[Data to process]:

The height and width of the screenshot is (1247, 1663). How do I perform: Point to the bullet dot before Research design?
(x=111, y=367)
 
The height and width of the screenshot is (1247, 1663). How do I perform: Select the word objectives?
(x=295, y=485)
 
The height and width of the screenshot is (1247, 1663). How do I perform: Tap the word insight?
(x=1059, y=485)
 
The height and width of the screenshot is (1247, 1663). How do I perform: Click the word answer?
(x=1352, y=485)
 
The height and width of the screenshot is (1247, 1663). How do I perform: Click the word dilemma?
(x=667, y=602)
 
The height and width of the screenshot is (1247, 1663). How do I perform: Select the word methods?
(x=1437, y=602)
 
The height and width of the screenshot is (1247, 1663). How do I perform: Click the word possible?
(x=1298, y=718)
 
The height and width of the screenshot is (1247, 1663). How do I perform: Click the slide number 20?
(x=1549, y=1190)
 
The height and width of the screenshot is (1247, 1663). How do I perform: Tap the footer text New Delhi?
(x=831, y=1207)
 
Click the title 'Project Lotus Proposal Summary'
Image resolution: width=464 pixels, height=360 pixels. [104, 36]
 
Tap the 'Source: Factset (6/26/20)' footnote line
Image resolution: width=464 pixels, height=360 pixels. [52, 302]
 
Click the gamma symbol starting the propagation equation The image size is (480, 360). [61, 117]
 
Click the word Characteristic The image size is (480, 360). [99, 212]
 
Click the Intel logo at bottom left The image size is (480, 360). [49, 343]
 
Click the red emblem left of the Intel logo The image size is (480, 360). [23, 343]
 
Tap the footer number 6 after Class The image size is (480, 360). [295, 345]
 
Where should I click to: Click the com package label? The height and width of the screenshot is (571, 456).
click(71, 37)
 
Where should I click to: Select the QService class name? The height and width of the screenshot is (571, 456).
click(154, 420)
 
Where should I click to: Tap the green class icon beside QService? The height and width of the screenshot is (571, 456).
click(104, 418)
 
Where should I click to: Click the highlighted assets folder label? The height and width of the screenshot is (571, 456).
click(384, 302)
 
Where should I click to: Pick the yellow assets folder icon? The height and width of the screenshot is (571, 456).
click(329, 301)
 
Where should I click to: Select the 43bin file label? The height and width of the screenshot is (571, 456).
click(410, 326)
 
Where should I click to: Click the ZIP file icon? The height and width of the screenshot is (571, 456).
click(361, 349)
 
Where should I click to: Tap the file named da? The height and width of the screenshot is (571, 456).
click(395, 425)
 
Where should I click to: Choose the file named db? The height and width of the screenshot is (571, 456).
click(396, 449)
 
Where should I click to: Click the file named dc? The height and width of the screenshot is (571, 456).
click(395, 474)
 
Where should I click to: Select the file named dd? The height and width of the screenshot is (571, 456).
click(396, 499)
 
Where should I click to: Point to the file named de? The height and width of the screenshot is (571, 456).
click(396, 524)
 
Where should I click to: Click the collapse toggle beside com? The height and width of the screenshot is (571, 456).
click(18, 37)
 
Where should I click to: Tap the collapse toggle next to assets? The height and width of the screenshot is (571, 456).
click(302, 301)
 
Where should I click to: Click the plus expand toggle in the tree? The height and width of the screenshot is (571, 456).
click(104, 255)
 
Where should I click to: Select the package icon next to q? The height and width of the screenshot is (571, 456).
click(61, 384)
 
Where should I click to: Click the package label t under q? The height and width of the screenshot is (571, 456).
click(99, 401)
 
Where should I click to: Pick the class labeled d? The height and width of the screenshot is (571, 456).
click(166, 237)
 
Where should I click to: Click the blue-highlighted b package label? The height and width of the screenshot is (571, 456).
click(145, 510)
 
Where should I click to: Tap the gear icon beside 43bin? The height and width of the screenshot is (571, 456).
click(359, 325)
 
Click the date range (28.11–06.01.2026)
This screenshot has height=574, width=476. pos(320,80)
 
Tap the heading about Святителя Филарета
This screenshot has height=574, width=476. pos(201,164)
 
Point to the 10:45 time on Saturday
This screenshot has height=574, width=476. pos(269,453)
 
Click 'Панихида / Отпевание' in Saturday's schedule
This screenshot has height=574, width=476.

[What is asked]:
Reproduce everything in the material above from the line containing "Where should I click to: Pick the yellow" down to the line containing "click(396, 449)", both of those lines included, without changing anything.

[Correct response]:
Where should I click to: Pick the yellow assets folder icon? The height and width of the screenshot is (571, 456).
click(329, 301)
 
Where should I click to: Select the 43bin file label? The height and width of the screenshot is (571, 456).
click(410, 326)
 
Where should I click to: Click the ZIP file icon? The height and width of the screenshot is (571, 456).
click(361, 349)
 
Where should I click to: Tap the file named da? The height and width of the screenshot is (571, 456).
click(395, 425)
 
Where should I click to: Choose the file named db? The height and width of the screenshot is (571, 456).
click(396, 449)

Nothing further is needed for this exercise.